SELECTED EXTRACT START

Faculty of Education, Social Sciences and Law

School of Law

Research Student: Heidarali Teimouri

The responsibility to protect and international intervention in Libya in 2011

Photo of Heidarali Teimouri

Responsibility to Protect as an international doctrine was born out of the Report of International Commission of Intervention and State Sovereignty (ICISS) in 2011 into international arena and soon after was endorsed in the 2005 World Summit Outcome Document. With regard to these documents, to authorise military intervention to stop perpetration of mass atrocity crimes: war crimes, crimes against humanity, genocide, and ethnic cleansing, as the main promise of Responsibility to Protect, has become a matter for debate in recent decade, notably after military intervention in Libya in 2011. The military intervention in Libya and Responsibility to Protect ‘came of age’ euphoria generated a surge of optimism in respect of legal application and consolidation of this doctrine. But to be faced with the aftermath of this intervention augurs ill for the fate of this doctrine.

Initially, to shed light on the legality of Responsibility to Protect this thesis begins with an overarching legal analysis of this doctrine and its tension with other well-established principles of international law; note that against this backdrop the legality of military authorization/implementation will be assessed.

In this regard, to illuminate, the way military campaign was conducted, i.e. exclusive consent of Security Council and Libyan opposition to aerial operation and then following the regime change strategy, in reality left the country alone in the hands of tribal avengers, fundamentalists, military adventurers and secessionists with a weak central government. Consequentially, the conflict is still persisting with not having grounds to halt in the near future.  This situation must have been prevented with recourse to military intervention, supposedly.

SELECTED EXTRACT END

▶ _PROBLEM 1_
Please print the part of the abstract on Libya and the responsibility to protect starting at "Initially, to shed" and ending at "will be assessed.".
▶ _PROBLEM 2_
Summarize the abstract on Libya and the responsibility to protect in two sentences.
▶ _PROBLEM 3_
Pick up the abstract on Libya and the responsibility to protect from the point where it stops.
The lines after this point have nothing to do with the abstract on Libya and the responsibility to protect.

MATERIAL PROVIDED START

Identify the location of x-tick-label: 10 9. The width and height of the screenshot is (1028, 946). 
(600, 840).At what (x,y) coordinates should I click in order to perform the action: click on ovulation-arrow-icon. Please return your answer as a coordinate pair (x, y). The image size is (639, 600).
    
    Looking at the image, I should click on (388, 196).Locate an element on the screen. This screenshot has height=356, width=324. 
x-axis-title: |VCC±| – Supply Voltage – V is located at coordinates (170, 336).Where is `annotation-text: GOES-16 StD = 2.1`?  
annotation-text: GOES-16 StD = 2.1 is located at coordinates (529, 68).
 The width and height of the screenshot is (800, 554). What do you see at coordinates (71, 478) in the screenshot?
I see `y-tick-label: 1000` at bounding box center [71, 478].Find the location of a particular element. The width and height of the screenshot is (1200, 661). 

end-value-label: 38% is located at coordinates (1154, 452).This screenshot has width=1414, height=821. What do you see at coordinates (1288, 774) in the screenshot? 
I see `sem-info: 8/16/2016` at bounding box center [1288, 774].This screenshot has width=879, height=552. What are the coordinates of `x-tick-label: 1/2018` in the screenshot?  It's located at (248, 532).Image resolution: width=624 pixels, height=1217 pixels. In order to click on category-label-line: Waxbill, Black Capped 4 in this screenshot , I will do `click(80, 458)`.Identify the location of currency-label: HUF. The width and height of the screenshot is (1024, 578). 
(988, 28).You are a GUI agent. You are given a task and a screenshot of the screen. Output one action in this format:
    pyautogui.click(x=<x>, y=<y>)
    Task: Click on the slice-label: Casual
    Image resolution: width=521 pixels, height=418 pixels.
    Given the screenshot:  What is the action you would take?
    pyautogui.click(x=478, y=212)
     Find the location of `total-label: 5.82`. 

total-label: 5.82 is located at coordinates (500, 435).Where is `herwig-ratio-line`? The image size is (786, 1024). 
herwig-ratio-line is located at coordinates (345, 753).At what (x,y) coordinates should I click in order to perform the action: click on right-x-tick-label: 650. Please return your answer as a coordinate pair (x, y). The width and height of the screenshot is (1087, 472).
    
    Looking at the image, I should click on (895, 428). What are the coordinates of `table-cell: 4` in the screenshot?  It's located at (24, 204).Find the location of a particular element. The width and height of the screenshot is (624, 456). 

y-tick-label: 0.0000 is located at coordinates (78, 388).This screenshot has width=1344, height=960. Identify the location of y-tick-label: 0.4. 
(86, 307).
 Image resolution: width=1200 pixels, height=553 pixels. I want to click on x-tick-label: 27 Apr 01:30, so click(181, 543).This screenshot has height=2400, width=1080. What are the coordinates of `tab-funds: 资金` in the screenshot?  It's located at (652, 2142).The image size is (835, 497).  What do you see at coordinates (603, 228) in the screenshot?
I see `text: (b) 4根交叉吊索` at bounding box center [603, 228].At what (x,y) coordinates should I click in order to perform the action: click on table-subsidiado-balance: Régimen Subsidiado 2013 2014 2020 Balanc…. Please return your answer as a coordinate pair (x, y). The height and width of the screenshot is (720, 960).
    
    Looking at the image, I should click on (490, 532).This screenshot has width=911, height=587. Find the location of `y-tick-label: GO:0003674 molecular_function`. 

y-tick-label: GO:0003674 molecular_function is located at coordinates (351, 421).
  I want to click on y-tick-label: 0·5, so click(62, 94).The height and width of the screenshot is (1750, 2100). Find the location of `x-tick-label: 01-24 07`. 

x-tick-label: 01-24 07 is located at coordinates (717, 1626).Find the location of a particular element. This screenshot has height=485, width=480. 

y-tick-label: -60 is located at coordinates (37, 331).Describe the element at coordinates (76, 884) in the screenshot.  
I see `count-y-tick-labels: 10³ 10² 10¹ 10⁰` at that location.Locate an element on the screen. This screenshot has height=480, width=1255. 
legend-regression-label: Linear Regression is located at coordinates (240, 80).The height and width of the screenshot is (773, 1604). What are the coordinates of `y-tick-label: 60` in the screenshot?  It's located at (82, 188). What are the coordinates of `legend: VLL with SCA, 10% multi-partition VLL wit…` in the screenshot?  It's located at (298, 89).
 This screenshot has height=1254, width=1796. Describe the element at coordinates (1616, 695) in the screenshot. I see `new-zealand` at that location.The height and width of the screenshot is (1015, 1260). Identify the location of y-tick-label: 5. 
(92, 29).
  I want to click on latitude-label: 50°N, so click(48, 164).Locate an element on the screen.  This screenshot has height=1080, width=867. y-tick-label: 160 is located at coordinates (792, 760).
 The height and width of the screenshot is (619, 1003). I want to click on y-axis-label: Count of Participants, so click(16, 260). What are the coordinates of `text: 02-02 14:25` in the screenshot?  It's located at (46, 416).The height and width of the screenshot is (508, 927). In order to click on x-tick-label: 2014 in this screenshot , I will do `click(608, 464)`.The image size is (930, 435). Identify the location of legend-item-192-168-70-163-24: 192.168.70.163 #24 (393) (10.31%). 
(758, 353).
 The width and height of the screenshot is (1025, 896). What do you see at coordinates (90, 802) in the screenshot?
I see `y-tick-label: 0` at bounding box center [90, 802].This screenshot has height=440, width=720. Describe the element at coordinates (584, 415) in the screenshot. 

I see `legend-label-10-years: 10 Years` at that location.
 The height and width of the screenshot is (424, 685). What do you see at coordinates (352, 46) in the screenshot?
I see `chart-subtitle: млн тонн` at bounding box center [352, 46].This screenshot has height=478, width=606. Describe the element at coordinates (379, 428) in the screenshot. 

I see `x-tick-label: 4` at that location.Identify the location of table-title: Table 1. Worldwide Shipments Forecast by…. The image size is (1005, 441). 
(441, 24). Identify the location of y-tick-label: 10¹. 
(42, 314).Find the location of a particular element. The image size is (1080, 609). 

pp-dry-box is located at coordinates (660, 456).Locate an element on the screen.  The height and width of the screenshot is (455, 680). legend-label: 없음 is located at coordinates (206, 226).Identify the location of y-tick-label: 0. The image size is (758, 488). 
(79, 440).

MATERIAL PROVIDED END

▶ _REPLY 1_
Initially, to shed light on the legality of Responsibility to Protect this thesis begins with an overarching legal analysis of this doctrine and its tension with other well-established principles of international law; note that against this backdrop the legality of military authorization/implementation will be assessed.

▶ _REPLY 2_
The responsibility to protect emerged as an international doctrine from the ICISS report and was endorsed in the 2005 World Summit Outcome Document, and its promise of authorizing military intervention to stop mass atrocity crimes has been debated, notably since the 2011 intervention in Libya. The thesis begins with a legal analysis of the doctrine and its tension with other principles of international law, and it holds that the way the Libya campaign was conducted left the country with a weak central government and a conflict that still persists.

▶ _REPLY 3_
To analyse, this matter brings to the fore the principal question of this thesis which is: is this protective to have recourse to military intervention when the interveners are not prepared or willing to cope with post-intervention situation? With regard to this question, the thesis investigates whether non-intervention is still best protective legal principle in international law. And finally, regarding the referral of case of Libya to the ICC, the thesis explores the existent clash between international criminal accountability/ending impunity and protection of people from mass atrocity crimes.


At the University of Shahid Beheshti in Iran I studied my BA in Political Science. This was followed by my LLM in Public Law in the same university. In 2010 I went to the Netherlands the University of Groningen and was graduated in International Law and Law of International Organizations. Finally I joined the University of Leeds School of Law in 2013 to do my PhD and I am Undergraduate teaching assistant from 2015; leading seminars in International Law.


Teimouri H, Protecting while not being responsible: the case of Syria and responsibility to protect, (2015) 19(8) International Journal of Human Rights 1279-1289.    

What are my plans once I have completed my PhD?

My plan is to remain in academia and continue research in different domains of international law; namely philosophy of international law, international law of use of force, international law of human rights and international terrorism.